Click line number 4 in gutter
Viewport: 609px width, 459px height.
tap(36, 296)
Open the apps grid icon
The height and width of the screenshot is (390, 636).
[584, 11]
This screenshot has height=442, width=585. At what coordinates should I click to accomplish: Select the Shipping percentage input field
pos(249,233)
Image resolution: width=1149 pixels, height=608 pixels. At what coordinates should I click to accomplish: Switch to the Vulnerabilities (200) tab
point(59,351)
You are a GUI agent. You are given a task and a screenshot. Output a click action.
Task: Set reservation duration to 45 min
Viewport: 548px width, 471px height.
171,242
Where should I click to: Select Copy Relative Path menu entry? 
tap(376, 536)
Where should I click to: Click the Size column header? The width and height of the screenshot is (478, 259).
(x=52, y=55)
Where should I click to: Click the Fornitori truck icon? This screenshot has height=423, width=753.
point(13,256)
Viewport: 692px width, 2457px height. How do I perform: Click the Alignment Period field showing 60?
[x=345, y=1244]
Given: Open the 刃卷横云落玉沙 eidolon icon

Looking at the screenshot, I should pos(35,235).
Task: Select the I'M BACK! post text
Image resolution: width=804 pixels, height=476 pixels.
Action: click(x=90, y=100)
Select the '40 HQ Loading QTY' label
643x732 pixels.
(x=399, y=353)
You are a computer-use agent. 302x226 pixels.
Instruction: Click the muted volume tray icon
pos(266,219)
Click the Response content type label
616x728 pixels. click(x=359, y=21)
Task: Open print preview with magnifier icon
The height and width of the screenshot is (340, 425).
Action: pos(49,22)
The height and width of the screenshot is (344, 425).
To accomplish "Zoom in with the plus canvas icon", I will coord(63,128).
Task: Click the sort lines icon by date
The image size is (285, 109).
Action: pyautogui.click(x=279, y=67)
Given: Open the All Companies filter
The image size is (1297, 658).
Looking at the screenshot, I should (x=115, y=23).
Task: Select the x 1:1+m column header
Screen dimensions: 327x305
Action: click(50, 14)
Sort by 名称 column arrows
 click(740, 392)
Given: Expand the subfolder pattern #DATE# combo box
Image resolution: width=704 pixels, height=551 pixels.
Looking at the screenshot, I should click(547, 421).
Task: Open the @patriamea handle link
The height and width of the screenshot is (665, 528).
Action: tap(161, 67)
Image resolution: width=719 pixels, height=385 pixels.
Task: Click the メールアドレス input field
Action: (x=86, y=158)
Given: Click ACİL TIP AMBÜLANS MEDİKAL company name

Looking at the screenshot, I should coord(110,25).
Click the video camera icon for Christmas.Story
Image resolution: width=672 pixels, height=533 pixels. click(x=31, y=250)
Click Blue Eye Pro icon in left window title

* * *

Problem description
Write out exactly the lines that fall from the line with "Instruction: Click the muted volume tray icon" to the line with "The height and width of the screenshot is (344, 425)." in the records above, keeping both ends.

Output for this task
Instruction: Click the muted volume tray icon
pos(266,219)
Click the Response content type label
616x728 pixels. click(x=359, y=21)
Task: Open print preview with magnifier icon
The height and width of the screenshot is (340, 425).
Action: pos(49,22)
The height and width of the screenshot is (344, 425).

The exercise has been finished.